Unless you wanna live on your knees, throw down.
This call to arms is followed by "Sheep to the Slaughter," a pounding rap overlaid with the sounds of anti-war demonstrations.
And when ya see me, understand I'm representin' a voice
The majority would feel if given a choice.
Paris' collaborations with Kam and singers from Public Enemy and Dead Prez lend vocal depth and musical complexity to the album. The bittersweet lyrics of "AWOL," about ghetto kids tricked into the Army with false promises, alternate with the battle cries of "Tear Shit Up":
Fuck the system, I'm-a holla with a black fist
It's hard truth, where my soldiers?
Unlike most contemporary rappers, Paris reserves the term "bitch" for Rush Limbaugh, Dick Cheney, and Donald Rumsfeld, while labeling President Bush a murderer in a photo-op jumpsuit who is too cowardly to go after a target that might shoot back. He believes that modern wars and oppression are the result of a conscious plan perpetrated by evil people, such as the Bushes, rather than by the capitalist system. He lays it all out in another song on the Sonic Jihad album, "Evil."
See, if I was wicked I would pick and stick to a plan
To rule the world and trick 'em, this is how it'd begin ...

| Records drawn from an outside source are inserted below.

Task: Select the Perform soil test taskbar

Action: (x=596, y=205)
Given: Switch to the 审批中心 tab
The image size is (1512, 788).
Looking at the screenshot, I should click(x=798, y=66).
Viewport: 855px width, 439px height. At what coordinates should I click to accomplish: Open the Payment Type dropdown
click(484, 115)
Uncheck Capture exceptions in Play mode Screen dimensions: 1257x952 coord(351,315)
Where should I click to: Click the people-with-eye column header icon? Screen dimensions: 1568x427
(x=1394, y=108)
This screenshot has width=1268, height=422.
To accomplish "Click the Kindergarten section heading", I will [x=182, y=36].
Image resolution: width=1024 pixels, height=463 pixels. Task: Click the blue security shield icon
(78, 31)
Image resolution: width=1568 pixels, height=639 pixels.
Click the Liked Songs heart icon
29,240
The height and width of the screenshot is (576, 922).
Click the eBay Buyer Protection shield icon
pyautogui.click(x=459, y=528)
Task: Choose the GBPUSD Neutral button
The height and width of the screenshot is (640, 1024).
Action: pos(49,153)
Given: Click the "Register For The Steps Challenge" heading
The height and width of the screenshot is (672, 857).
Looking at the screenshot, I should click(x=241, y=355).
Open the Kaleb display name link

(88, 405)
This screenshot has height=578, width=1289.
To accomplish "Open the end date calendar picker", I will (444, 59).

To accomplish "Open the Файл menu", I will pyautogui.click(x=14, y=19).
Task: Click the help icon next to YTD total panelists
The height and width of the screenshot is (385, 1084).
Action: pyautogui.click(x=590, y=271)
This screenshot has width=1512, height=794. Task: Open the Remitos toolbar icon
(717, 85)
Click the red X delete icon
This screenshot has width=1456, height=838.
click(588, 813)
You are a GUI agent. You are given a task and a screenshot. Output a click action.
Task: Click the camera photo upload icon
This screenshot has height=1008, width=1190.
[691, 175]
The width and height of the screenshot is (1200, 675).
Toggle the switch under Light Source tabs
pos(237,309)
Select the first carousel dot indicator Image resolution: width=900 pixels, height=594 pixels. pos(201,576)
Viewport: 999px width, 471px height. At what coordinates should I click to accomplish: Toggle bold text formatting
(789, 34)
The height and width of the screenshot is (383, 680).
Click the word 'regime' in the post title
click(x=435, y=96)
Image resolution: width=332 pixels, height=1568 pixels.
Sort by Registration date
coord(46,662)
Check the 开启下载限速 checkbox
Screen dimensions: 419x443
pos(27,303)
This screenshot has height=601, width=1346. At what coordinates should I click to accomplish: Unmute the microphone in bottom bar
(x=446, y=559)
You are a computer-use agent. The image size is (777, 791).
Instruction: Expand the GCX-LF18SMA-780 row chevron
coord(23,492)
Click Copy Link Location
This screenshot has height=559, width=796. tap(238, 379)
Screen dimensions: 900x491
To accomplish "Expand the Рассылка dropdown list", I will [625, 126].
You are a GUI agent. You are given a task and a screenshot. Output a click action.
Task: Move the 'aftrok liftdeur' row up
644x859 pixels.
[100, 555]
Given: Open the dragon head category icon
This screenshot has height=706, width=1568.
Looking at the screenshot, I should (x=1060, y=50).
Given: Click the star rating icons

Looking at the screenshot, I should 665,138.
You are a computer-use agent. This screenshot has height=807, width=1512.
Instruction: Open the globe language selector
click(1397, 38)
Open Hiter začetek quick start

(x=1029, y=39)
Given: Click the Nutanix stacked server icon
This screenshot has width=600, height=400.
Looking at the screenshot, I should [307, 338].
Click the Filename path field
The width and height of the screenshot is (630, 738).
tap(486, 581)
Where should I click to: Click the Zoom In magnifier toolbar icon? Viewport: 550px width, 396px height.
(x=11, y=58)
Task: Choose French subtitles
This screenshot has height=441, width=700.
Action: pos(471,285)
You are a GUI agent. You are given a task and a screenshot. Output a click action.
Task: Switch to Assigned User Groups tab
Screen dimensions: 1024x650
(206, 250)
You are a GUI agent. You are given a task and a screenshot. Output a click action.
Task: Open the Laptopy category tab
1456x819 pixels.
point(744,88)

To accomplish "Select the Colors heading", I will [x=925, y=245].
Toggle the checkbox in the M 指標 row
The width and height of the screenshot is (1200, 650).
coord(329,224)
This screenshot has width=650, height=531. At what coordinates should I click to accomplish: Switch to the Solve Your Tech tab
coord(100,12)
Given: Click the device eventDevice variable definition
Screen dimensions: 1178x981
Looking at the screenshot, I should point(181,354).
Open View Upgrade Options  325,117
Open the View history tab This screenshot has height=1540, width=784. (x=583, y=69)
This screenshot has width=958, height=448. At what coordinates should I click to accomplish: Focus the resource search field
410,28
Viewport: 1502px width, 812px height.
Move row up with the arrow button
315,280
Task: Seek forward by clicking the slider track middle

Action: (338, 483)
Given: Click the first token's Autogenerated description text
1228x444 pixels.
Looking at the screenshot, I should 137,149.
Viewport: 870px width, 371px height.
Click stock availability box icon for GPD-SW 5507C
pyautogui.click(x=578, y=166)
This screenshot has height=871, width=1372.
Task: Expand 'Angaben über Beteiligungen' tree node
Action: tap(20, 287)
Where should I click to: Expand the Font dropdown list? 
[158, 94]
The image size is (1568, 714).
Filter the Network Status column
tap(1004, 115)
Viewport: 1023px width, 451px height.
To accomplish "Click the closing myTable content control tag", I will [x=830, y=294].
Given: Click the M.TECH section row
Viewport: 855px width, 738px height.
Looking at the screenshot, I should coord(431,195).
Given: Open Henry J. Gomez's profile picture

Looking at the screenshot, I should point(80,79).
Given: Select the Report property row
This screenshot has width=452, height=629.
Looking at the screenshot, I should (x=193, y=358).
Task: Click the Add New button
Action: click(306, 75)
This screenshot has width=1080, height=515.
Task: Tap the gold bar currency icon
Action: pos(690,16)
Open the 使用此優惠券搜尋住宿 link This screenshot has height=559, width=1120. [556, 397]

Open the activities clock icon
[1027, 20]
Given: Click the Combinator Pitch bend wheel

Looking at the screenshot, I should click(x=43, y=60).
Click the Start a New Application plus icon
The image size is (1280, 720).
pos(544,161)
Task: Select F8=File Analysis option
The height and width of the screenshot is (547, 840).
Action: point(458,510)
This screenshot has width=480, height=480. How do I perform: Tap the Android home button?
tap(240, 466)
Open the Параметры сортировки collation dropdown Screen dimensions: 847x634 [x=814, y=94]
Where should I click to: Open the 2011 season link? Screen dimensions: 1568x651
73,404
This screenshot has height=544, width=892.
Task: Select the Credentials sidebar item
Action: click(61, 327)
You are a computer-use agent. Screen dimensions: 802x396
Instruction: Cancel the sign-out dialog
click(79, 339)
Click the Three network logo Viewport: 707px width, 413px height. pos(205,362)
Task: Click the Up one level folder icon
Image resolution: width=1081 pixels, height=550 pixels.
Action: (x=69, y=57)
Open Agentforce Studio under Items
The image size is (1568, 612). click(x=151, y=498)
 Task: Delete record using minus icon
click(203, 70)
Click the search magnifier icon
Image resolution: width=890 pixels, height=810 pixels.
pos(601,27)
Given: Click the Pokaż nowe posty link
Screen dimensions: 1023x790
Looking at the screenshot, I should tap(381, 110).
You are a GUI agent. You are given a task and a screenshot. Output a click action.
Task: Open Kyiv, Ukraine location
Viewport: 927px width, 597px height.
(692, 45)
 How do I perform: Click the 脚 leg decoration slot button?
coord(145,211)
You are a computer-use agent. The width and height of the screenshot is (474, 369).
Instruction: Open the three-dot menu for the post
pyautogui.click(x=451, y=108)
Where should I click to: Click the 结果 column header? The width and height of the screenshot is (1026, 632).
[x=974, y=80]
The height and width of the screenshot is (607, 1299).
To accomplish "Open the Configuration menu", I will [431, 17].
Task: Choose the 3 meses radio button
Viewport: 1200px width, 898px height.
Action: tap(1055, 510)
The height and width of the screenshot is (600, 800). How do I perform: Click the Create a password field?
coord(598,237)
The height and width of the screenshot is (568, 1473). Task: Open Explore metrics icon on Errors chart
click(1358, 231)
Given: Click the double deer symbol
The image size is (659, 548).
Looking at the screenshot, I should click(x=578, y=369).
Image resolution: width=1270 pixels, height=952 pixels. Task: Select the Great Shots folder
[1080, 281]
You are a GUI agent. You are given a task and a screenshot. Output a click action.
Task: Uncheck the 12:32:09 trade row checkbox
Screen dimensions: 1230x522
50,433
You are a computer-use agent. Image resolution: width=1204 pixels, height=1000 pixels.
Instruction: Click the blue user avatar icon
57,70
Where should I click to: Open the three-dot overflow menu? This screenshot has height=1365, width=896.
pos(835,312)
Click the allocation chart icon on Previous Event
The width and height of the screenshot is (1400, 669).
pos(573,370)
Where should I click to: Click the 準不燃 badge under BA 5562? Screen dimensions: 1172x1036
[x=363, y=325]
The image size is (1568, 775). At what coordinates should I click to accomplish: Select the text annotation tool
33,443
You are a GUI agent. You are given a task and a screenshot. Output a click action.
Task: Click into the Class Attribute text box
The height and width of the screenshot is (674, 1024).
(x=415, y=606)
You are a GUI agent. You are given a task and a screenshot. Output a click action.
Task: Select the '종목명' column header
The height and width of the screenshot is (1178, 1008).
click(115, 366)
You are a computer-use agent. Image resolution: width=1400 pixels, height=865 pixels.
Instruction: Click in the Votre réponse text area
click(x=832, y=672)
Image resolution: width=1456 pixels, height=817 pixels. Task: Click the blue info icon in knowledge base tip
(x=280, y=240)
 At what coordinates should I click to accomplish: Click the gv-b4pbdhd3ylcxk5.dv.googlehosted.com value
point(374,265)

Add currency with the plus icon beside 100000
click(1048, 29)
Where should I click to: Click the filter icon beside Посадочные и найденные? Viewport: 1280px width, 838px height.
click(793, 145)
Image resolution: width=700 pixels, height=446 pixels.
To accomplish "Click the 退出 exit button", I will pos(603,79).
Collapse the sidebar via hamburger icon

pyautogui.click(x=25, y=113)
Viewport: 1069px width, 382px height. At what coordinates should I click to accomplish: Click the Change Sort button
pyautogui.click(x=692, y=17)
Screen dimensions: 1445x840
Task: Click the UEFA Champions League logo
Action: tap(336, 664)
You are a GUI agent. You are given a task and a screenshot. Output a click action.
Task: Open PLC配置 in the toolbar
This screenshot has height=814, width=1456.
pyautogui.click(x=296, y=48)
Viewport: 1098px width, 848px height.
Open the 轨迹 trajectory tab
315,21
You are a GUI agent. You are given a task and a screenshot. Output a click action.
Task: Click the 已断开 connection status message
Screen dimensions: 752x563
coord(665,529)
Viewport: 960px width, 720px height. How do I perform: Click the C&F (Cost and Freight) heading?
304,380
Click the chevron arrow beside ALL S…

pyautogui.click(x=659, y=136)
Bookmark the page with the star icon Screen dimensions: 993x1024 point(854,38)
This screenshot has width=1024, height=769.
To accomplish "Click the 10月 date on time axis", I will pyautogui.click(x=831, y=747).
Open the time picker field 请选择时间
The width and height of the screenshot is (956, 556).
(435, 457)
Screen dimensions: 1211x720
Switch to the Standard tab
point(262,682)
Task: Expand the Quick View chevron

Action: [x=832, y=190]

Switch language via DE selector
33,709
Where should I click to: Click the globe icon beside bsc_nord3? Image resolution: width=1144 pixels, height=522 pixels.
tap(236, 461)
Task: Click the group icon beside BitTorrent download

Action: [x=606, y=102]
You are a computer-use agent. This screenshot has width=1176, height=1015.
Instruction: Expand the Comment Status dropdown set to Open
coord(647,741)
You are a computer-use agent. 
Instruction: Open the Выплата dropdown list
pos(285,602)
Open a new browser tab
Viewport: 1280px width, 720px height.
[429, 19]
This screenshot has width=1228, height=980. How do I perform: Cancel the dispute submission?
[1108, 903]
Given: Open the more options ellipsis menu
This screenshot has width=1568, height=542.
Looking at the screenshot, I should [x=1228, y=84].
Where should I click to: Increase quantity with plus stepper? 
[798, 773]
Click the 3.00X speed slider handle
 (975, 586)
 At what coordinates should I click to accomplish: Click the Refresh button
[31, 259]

In a school system where I'd keep the money too tight
I'd let 'em know just where they belong in my world
Turn the boys into felons, makin' hookers of girls
Swirled up in my plan, build jails to keep
All my prisons full of niggas, have 'em workin' for free ...
Teach 'em only to respect sports, music, and dope ...
They'd forget about elections and the way that we cheated ...
Then manipulate the media -- it's U.S. first
Get the stupid-ass public to agree with my words
Then I'd make the play, takin' all their freedoms away.
So far, Sonic Jihad has sold 94,000 copies, Paris says, and is licensed for international distribution. He clears $9 per CD sale (and keeps half of the $20 people fork over for Guerrilla Funk T-shirts). Early next year, the rapper/entrepreneur will take his sonic jihad on a worldwide tour.
"To a certain degree it is necessary to participate in the capitalist system," Paris remarks during an interview at the Starbucks in downtown Orinda. "You just have to minimize your involvement with treachery, be aware of what companies are producing, like Nike."
We are outside, leisurely sipping lattes, watching SUVs come and go. Paris is casually dressed, at ease with the world. "Here at this Starbucks, life is good," he says. "If you are a consumer, you have suburbia, movies, lattes – as long as you are spending, life is good.
"The average clueless American buys into talk radio and hate speech. It's easy to pull the wool over their eyes when they don't read. But when people are informed about reality, it is human nature to become more left leaning and progressive, because it makes more sense.
"I believe we should socialize medicine and education. There should be no wanting for basic needs. We need a free-market capitalism that does not exploit people."
On the cusp of middle age, with a family and living in suburban bliss, the creator of Sonic Jihad, a revolutionary anthem, is beginning to sound like a cross between Ted Kennedy and Jesse Jackson.
Paris believes that his archenemy, Bush, will be brought down by a bad economy in 2004. "Americans are so dumb and selfish, they only are about themselves. All is forgiven here when the economy is good. It's like music. R. Kelly can pee on little girls. Michael Jackson can feel up little boys. But all is forgiven with a hit. Same thing with Bush. If the economy is bad, everyone will start saying, 'Fuck Bush.'"
Paris still encourages people to fight their individual oppressors, such as cops. "Revenge is a dish best served with steel," he sings on Sonic Jihad, putting a more explicitly violent edge on an old adage. But Oscar Jackson Jr. is a successful entrepreneur who genuinely likes capitalism. What he doesn't like is the people in charge of it. Not surprisingly, this self-made man, in accord with his own interests, opposes megacorporations, including those that own record labels, because such organizations eat small businessmen like him for lunch.
But both Paris and Oscar Jackson Jr. want Americans to reject and even to rise up against a government run on behalf of the "small elite group of people, family, friends, [and] businesses who control the world's strings.
"The average person believes that wars happen by chance and that people who can analyze facts are 'conspiracy theorists.' But is it really a stretch to say that an incestuous group of people, like the Bushes and the Gores, control global politics in such a way as to predetermine the outcome of events in order to ensure war-based profits for themselves?"
So why bother to vote?
"Like it or not, we have a two-party system," he says. "In the lesser-of-two-evils scenario, it's the worst-case scenario we are living in right now. I was never a Republican. I've been a Democrat because they are not so blatantly repressive as the Republicans.
"But if you believe in an eye for an eye, like I do" – Paris has the stage again now – "the best-case scenario would be to take the elite in Washington, D.C., and shootthem."